Meta-Heuristics

The following is a heuristic look at how to develop heuristic problem solvers. It is based on the personal experience of the author in developing heuristic algorithms for various scheduling problems.

Introduction

The word heuristic has many meanings. Following the Dictionary of Algorithms and Data Structures, I will use it to describe a technique that usually, but not always, works or that gives nearly the right answer. Although heuristic is often seen as the opposite of an algorithm (in the sense of mathematical algorithm), for want of a better term I'll use heuristic algorithm to describe software which solves a problem heuristically.

Why would one ever want to use a method that doesn't find a solution in all cases?

The answer normally is: using a heuristic is the only way to find a solution at all, given the constraints that apply.

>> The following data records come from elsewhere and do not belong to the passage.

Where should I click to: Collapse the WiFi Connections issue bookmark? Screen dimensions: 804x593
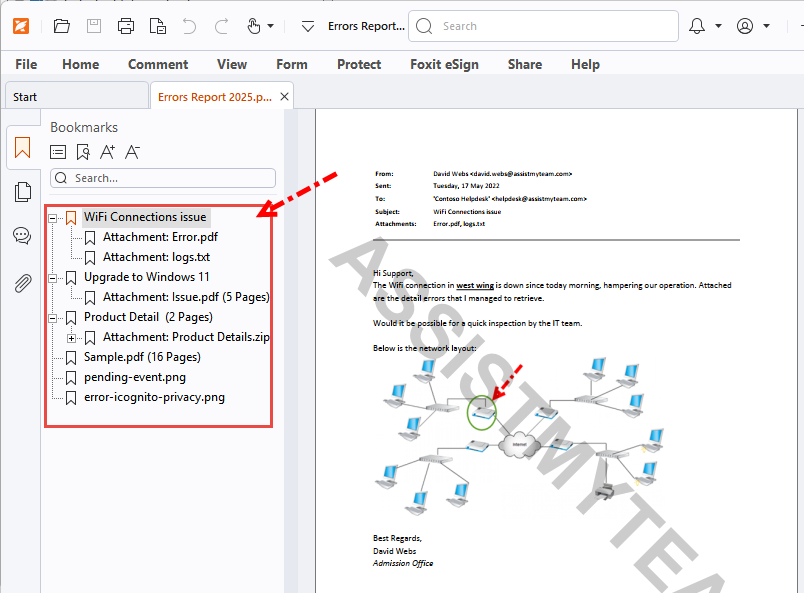pos(53,217)
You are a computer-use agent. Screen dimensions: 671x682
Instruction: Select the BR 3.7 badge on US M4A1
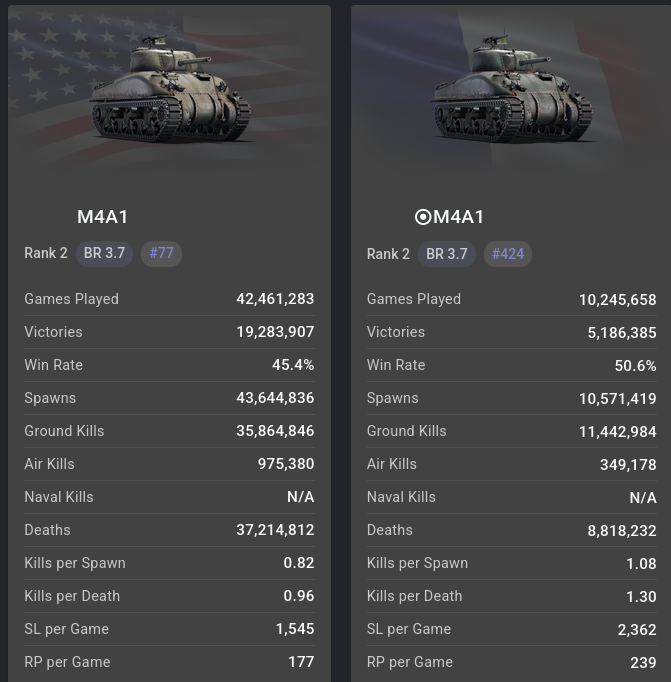pos(104,253)
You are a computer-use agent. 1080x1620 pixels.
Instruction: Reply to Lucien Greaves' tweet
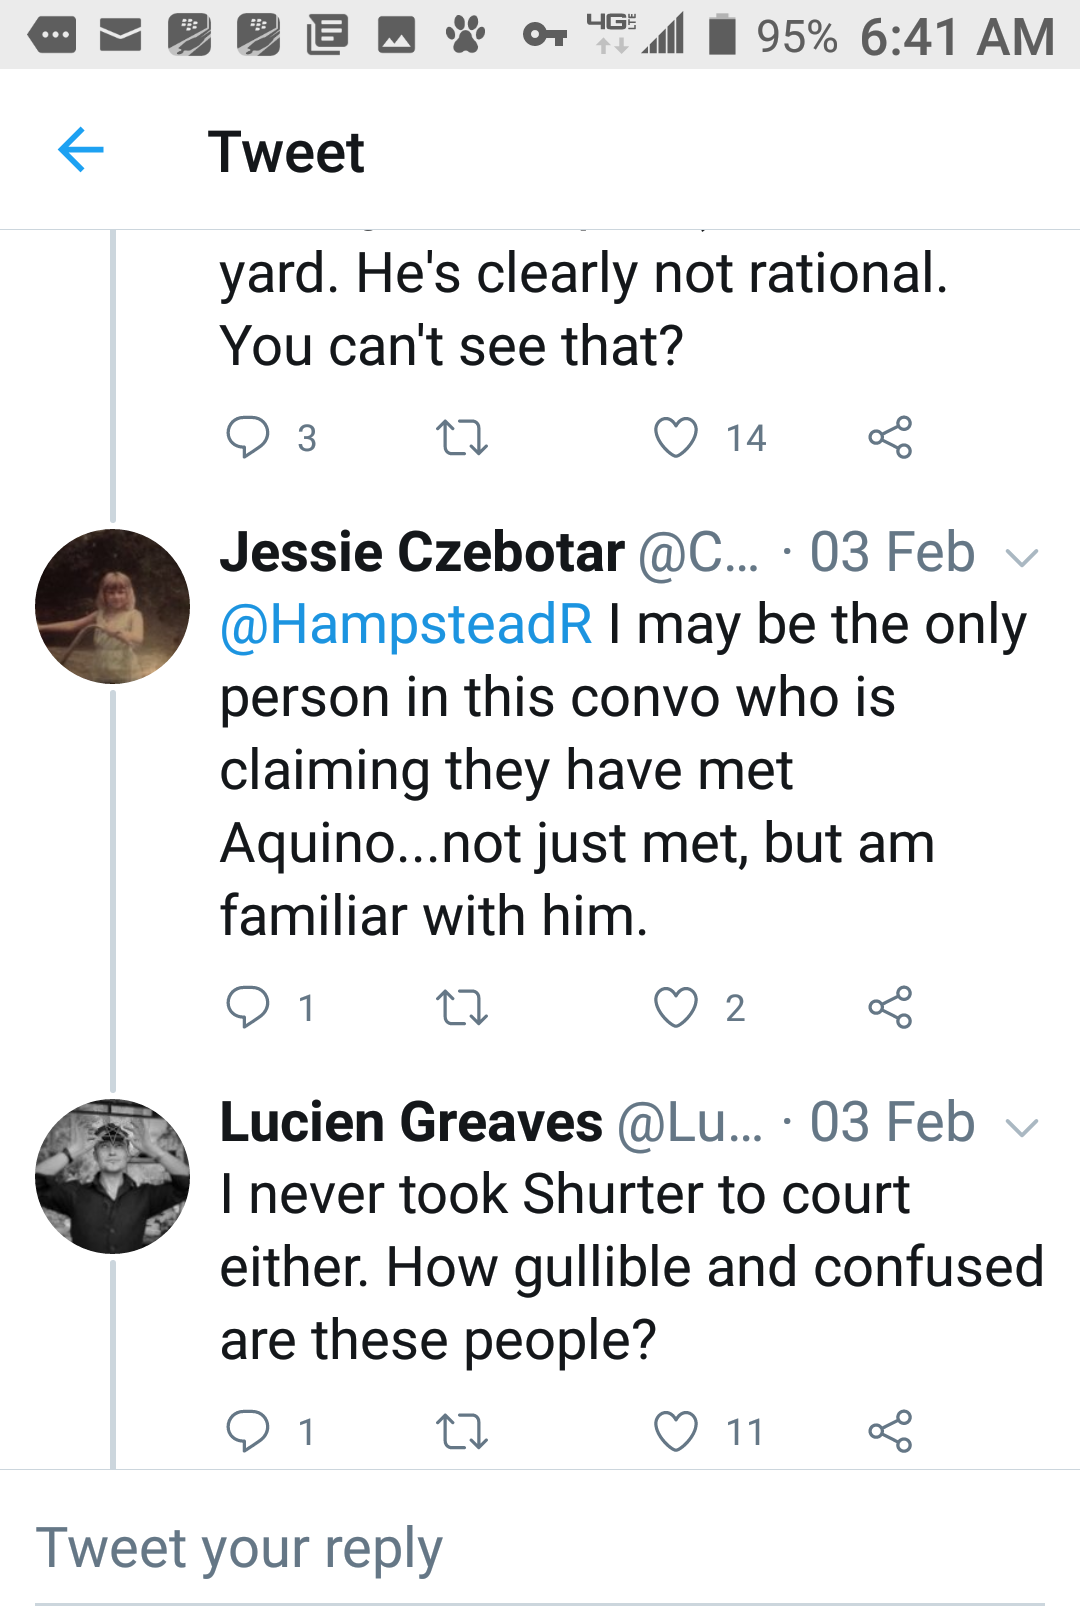[x=247, y=1431]
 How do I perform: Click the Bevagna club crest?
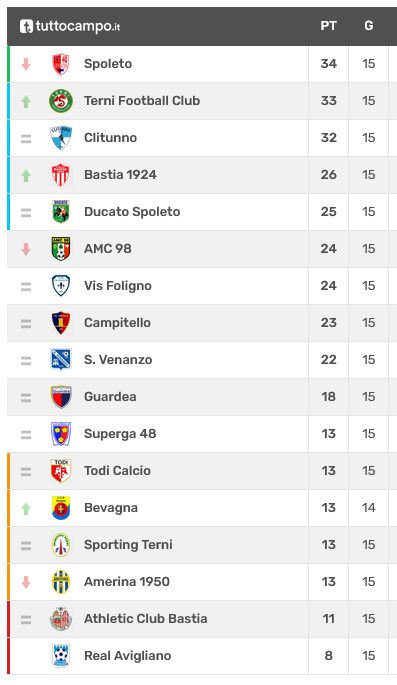(x=61, y=508)
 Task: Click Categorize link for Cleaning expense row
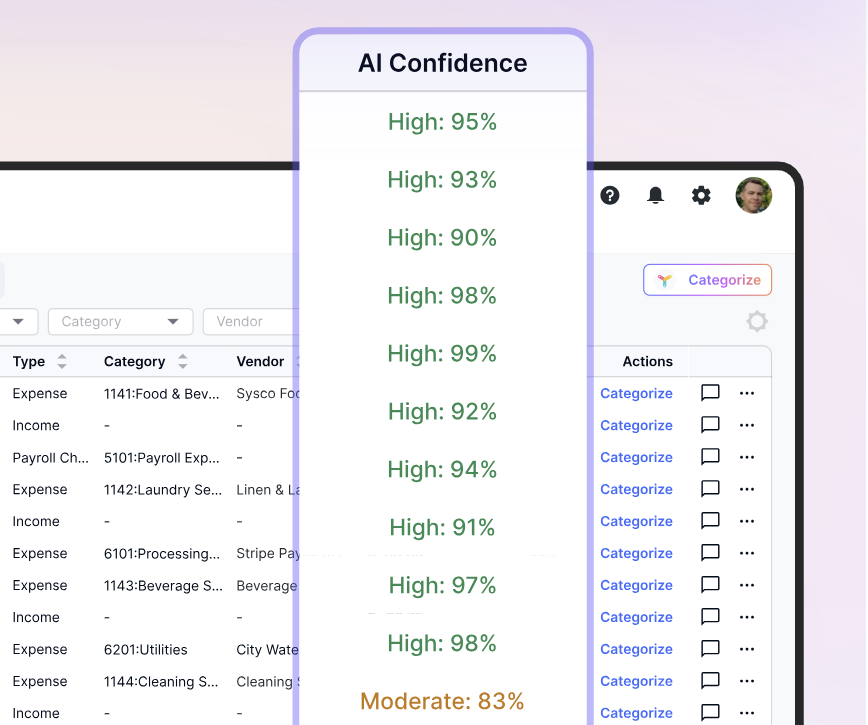coord(636,681)
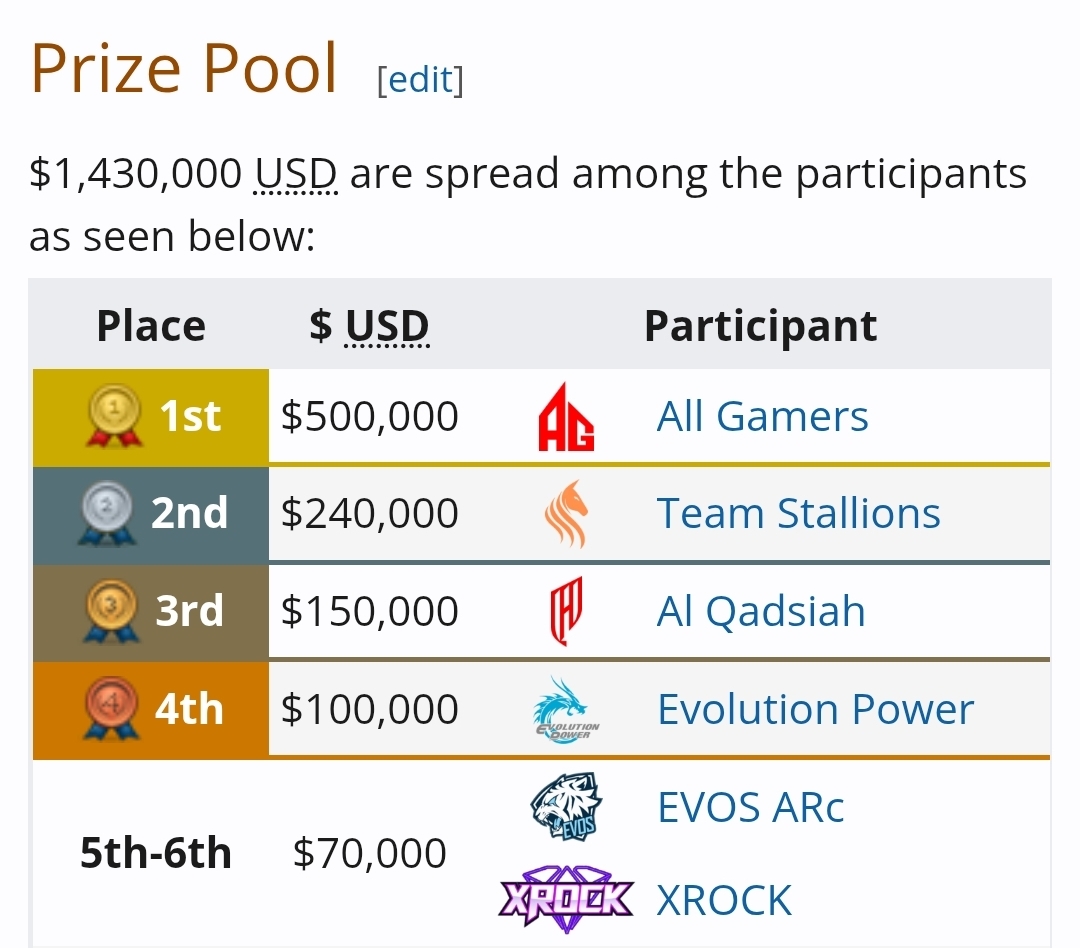Viewport: 1080px width, 948px height.
Task: Open the Al Qadsiah team page
Action: point(760,612)
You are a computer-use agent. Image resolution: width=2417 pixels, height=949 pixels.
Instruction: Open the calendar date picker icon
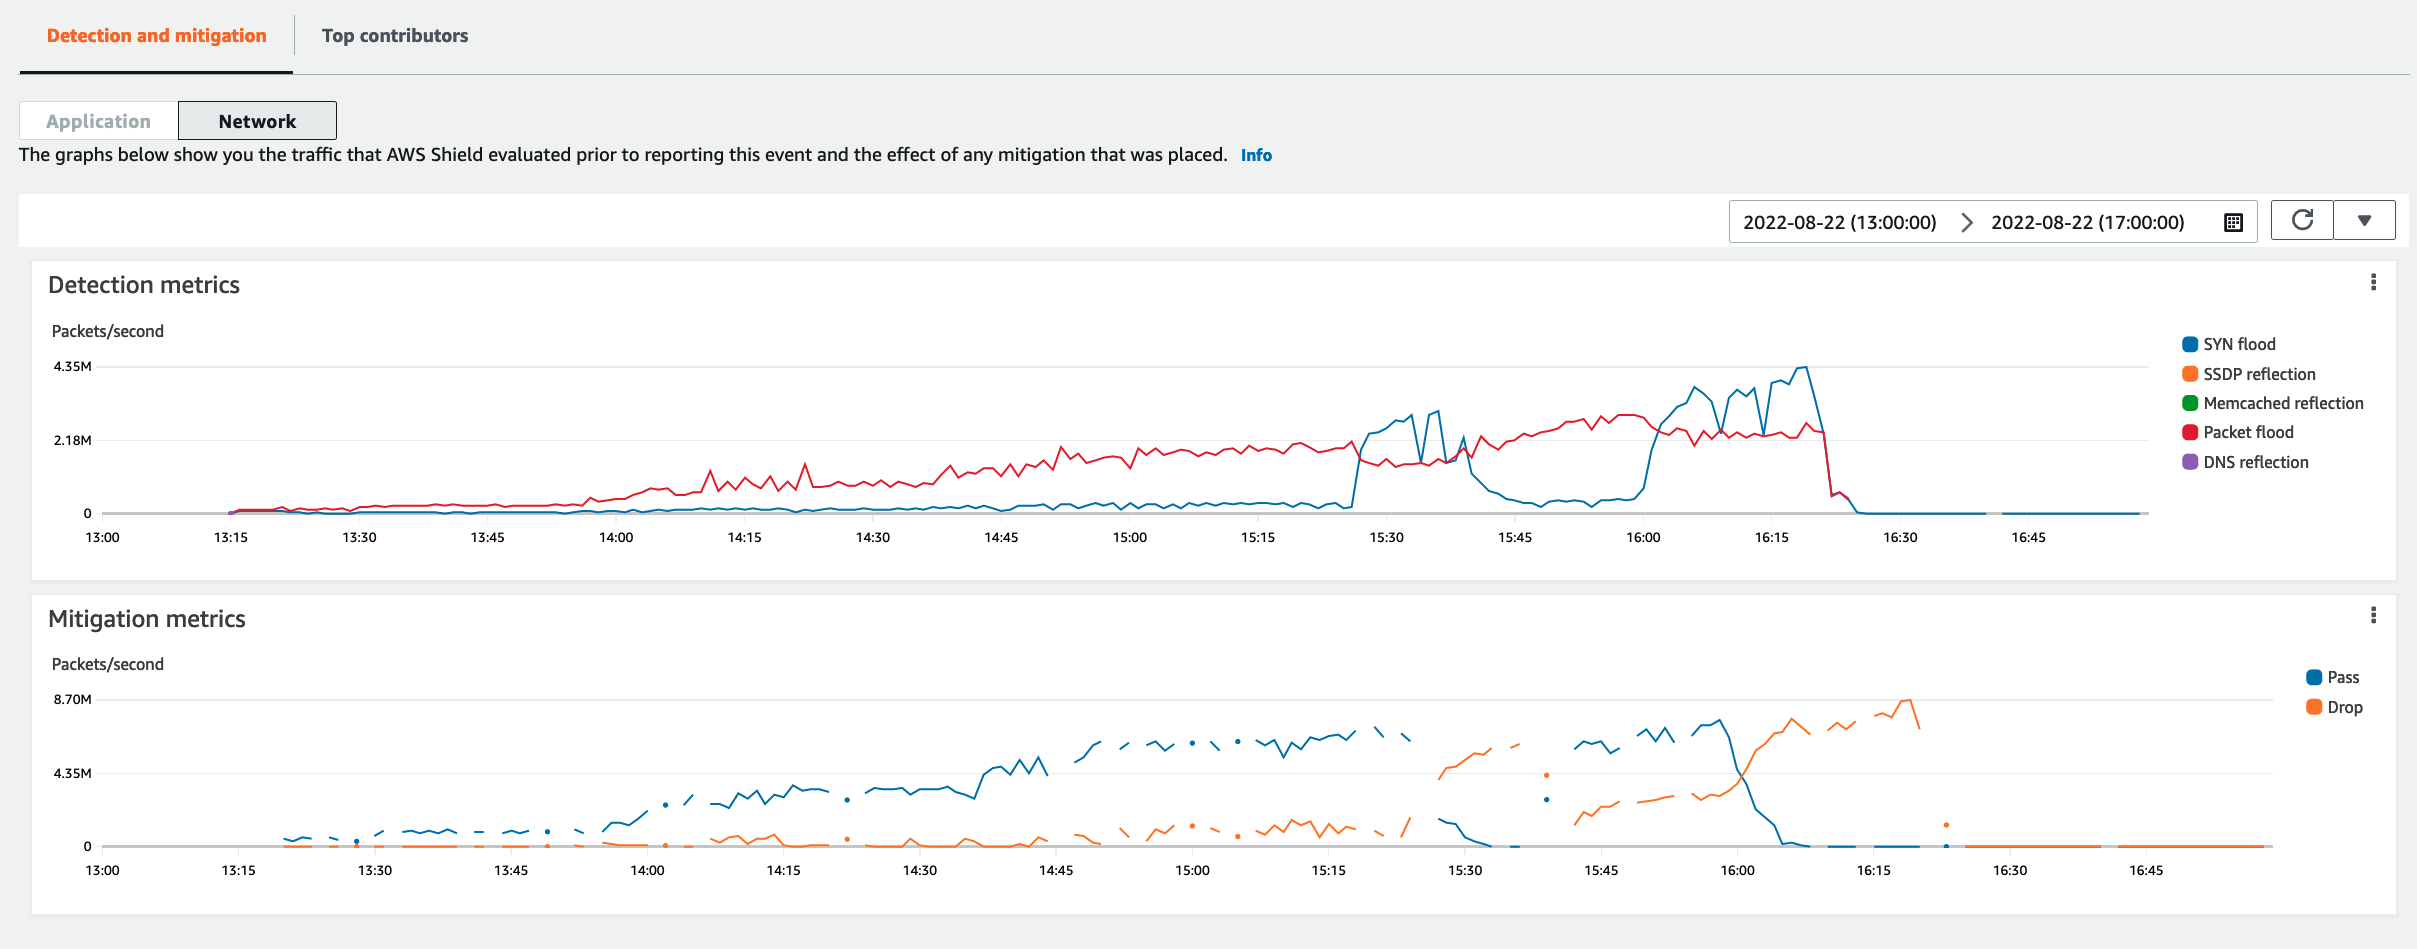2233,222
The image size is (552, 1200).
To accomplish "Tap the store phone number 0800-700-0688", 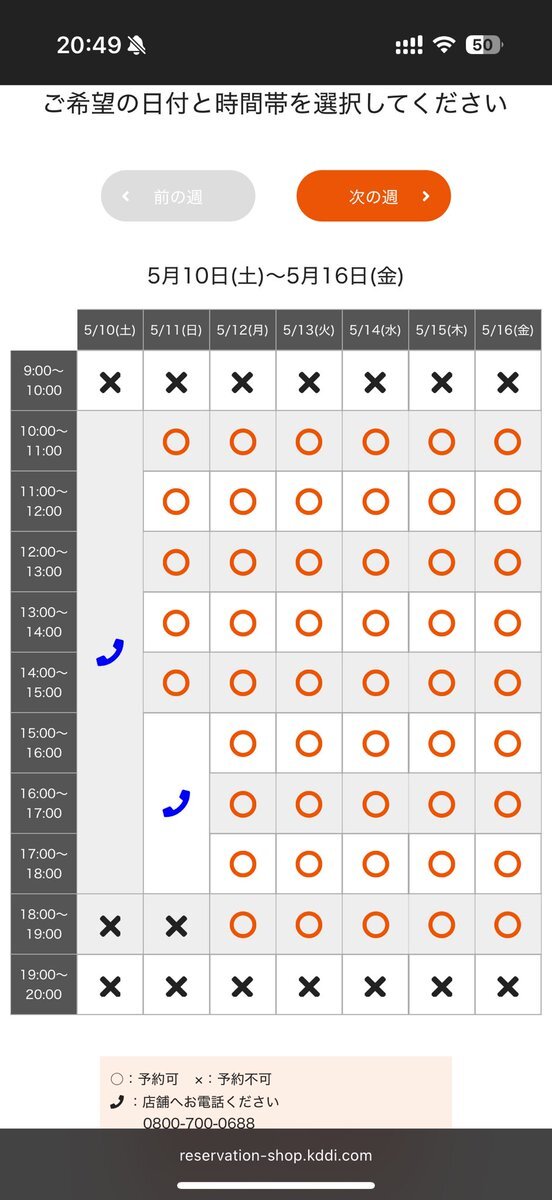I will tap(199, 1122).
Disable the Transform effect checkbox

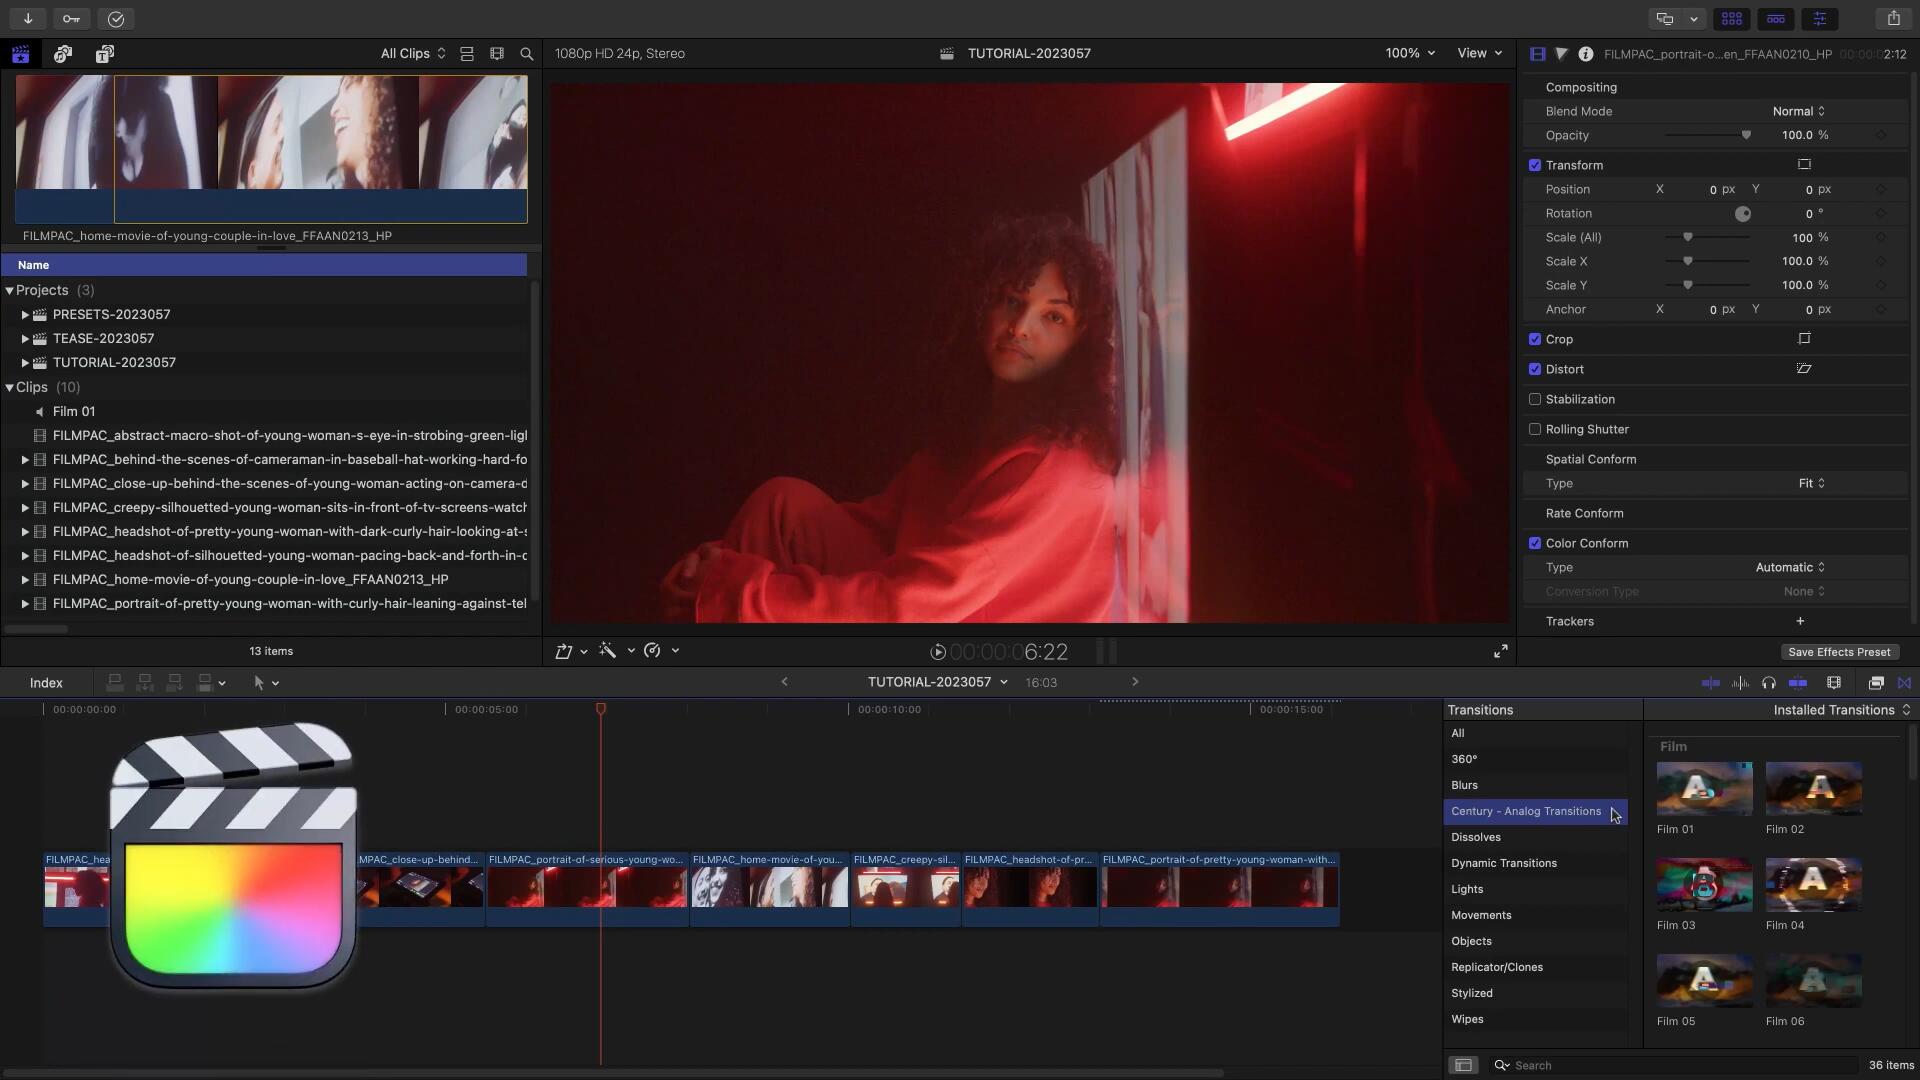tap(1536, 165)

Examples of such constraints are

limited knowledge
limited response time
limited resources
the problem is really hard, e.g., NP-complete

In short, a heuristic algorithm gives you a tentative solution now instead of a perfect solution at some unspecified time in the (possibly far) future.

Application Domains

Heuristic methods are useful in a broad number of cases. Three typical application domains are

classification
scheduling
search

Personally, I've encountered a number of different scheduling problems amenable to heuristics. I tackled each of them by developing and fine-tuning a tailor-made heuristic. Only in retrospect did I notice the conceptual and structural similarities between these widely differing solutions.

An Analogy

A heuristic search for a solution to a complex problem can be interpreted as finding a path through the state space (also called phase space) of the problem domain. Each degree of freedom of the problem domain is represented by one axis of the (normally highly) multidimensional state space. Each point of the state space corresponds to one specific configuration of the problem domain. Unfortunately, a mind bogglingly huge majority of the points don't represent feasible solutions to the problem.

Lets simplify this analogy a bit to make it more palpable. Imagine being lost in a desert. Although you have a rough knowledge of the desert's shape, you neither know your exact location nor the closest point of exit. Making things worse, you have a serious shortage of drinking water. To escape, you must rely on locally available knowledge (sorry, no GPS) in trying to find a route out.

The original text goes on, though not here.